#### Task description:
In the excerpt about Harris and MFH, list every use of investor money that Harris told potential investors about in his presentations.

#### Selected text:
_ _ _
Between 2005 and 2011, [Harris] solicited investments by selling shares of MFH stock for $1.00 a share. In soliciting these investments, [Harris] made a number of presentations in which he told potential investors that their money would be used by MFH to obtain the necessary patents, begin human trials of the hyperbaric chamber treatment, and continue research. From October 2005 through July 2011, [Harris] received approximately $900,000.00 in investments. Of that amount, no money was used for HIV/AIDS research, and only $54,787.24 was used to pay for patent fees. The Government presented evidence that the remaining investor funds were spent by [Harris] on personal expenses, including mortgage payments, vehicles, a gun collection, farm and horse expenses,[] child support, and other personal purchases.
[Harris] was involved in competitive steeplechase horse racing, and the evidence at trial revealed that he spent investor funds on horse boarding and other farm-related expenses. In addition, [Harris] met several MFH investors at horse shows.
III. SUBSTANTIVE CLAIMS
B. Claim One
In Claim One, Harris contends that the testimony provided by Cindy Williamson, a financial analyst from the National White Collar Crime Center, was inadmissible at trial under Rule 402 of the Federal Rules of Evidence because it was "irrelevant." (§ 2255 Mot. 28, 39.) Harris alleges that her testimony was inadmissible because "she possessed only a portion of the pertinent subject matter" regarding Harris's accounts. (Id. at 39.)
_ _ _
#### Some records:
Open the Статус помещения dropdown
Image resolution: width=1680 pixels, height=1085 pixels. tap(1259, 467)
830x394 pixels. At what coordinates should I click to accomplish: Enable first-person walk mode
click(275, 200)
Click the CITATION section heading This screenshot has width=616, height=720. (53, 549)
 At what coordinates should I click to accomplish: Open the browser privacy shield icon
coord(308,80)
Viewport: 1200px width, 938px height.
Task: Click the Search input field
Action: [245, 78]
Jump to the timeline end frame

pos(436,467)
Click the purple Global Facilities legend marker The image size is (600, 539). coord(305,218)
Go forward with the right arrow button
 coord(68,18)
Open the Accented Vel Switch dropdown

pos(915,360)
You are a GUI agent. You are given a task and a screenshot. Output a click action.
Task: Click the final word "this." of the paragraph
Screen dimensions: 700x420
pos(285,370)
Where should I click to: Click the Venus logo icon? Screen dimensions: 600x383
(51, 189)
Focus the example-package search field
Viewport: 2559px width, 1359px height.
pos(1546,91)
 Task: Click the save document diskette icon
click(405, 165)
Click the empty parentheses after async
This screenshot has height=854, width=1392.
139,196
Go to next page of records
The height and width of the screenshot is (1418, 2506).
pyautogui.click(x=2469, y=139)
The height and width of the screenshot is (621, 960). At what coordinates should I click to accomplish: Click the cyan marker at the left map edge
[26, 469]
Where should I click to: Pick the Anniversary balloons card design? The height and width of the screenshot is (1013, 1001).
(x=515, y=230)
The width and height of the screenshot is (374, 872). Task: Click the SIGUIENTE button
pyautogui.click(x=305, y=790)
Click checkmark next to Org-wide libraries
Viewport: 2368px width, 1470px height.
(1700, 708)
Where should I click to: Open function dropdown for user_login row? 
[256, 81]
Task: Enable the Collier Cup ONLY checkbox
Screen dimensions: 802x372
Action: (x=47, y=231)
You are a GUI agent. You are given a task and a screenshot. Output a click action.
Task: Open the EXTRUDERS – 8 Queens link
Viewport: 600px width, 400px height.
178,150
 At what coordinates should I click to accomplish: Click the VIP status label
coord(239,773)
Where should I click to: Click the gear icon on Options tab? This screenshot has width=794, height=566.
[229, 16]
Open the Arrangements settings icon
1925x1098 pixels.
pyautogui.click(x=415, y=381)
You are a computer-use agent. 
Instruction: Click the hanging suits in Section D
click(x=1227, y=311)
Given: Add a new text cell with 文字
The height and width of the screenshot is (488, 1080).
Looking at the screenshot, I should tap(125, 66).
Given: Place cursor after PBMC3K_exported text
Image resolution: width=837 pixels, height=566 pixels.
_ _ _
#### The answer:
- Obtaining the necessary patents
- Beginning human trials of the hyperbaric chamber treatment
- Continuing research